→ GOAL OF THE EXERCISE:
On every line of the listing, check for "computer"; copy the lines that have it.

→ AVAILABLE RECORDS:
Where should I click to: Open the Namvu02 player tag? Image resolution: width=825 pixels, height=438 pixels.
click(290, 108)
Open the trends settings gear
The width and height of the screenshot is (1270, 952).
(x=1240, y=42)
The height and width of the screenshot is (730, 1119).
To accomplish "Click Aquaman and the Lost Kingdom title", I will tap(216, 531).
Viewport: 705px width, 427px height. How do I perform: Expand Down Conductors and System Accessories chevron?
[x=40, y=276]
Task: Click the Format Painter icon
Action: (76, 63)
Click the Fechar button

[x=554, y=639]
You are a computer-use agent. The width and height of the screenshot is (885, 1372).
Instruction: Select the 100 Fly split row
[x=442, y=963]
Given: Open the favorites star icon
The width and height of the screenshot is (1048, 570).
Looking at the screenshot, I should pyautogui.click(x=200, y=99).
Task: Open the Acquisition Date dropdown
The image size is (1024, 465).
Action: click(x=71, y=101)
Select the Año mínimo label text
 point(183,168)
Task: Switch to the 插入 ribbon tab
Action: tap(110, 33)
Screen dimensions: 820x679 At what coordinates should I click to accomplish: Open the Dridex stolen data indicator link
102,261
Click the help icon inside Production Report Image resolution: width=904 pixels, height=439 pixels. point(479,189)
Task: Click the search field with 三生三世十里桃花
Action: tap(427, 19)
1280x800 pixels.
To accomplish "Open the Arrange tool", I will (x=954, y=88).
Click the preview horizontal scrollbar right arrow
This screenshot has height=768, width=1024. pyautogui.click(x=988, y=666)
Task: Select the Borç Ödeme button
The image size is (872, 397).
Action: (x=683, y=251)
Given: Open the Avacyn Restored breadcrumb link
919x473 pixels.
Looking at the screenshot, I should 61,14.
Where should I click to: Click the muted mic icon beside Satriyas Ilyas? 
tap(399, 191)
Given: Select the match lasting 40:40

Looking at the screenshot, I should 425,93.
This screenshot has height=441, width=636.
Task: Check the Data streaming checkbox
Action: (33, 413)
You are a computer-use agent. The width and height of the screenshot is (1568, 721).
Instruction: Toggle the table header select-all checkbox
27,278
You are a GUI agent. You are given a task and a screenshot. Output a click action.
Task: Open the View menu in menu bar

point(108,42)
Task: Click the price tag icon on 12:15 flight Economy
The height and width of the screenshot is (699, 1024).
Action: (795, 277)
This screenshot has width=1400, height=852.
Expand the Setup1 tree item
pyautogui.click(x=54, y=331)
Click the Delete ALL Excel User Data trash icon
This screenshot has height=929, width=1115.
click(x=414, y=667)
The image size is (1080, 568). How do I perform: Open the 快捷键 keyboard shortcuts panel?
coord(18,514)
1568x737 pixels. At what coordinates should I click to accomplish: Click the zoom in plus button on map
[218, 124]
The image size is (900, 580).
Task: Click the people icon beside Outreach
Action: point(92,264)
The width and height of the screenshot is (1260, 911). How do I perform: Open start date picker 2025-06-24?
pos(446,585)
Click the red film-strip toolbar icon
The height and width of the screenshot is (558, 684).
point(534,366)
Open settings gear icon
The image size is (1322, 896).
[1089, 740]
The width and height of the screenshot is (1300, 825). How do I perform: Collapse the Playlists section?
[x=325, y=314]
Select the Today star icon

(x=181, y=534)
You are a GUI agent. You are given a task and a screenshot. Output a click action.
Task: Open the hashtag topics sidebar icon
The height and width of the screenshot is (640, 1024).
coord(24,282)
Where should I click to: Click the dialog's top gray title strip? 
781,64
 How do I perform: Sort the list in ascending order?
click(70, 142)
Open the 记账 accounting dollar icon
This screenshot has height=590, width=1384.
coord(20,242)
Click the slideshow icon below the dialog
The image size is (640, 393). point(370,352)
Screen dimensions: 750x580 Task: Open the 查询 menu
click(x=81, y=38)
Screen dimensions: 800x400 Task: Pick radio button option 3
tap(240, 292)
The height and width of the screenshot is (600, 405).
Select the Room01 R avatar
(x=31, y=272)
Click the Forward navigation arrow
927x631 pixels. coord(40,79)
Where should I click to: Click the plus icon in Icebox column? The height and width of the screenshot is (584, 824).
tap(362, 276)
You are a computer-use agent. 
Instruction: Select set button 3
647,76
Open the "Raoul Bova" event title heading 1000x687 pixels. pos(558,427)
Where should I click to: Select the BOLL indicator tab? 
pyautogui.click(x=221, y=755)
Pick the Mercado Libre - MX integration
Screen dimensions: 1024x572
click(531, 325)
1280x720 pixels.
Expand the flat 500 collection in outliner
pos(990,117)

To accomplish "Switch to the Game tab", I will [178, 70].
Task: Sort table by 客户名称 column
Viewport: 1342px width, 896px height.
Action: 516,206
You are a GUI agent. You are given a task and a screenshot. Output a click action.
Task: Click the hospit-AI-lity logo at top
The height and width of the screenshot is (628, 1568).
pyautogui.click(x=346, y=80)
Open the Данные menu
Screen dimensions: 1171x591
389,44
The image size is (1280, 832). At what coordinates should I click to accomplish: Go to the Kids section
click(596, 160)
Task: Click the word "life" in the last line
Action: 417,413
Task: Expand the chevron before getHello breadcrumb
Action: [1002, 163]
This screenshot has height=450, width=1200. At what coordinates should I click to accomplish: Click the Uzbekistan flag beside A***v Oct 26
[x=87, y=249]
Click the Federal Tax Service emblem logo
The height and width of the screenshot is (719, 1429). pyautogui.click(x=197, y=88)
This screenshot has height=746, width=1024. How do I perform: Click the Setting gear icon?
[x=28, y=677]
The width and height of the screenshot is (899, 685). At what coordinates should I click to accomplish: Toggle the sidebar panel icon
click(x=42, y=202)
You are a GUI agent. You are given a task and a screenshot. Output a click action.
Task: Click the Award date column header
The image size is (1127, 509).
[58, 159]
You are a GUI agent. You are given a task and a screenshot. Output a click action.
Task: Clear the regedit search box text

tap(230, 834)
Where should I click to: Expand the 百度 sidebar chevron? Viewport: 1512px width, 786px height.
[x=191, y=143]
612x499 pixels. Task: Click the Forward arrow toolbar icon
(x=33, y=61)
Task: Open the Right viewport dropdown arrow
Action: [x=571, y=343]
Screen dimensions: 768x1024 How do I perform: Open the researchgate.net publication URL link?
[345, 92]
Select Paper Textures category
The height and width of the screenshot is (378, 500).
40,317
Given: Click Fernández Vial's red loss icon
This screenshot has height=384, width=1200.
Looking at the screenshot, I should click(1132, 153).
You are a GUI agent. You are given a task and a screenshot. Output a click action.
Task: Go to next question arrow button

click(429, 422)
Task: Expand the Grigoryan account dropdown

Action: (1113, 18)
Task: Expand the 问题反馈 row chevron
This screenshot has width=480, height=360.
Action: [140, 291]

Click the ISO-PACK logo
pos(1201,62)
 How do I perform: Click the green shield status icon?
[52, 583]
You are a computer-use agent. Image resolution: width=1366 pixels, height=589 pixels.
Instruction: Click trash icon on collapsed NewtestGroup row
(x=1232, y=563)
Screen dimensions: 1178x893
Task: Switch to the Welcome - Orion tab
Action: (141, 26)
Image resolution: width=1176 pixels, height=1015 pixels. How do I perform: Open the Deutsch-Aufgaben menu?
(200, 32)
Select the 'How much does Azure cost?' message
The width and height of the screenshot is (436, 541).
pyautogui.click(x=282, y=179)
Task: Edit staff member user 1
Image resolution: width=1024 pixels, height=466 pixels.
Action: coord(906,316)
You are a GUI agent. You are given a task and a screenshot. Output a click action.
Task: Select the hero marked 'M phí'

→ RESULT FOR THIS TASK:
You are a computer-use agent. The width and height of the screenshot is (885, 1372).
You are a computer-use agent. The width and height of the screenshot is (1568, 721).
You are a computer-use agent. 
You are a computer-use agent. Image resolution: width=1366 pixels, height=589 pixels.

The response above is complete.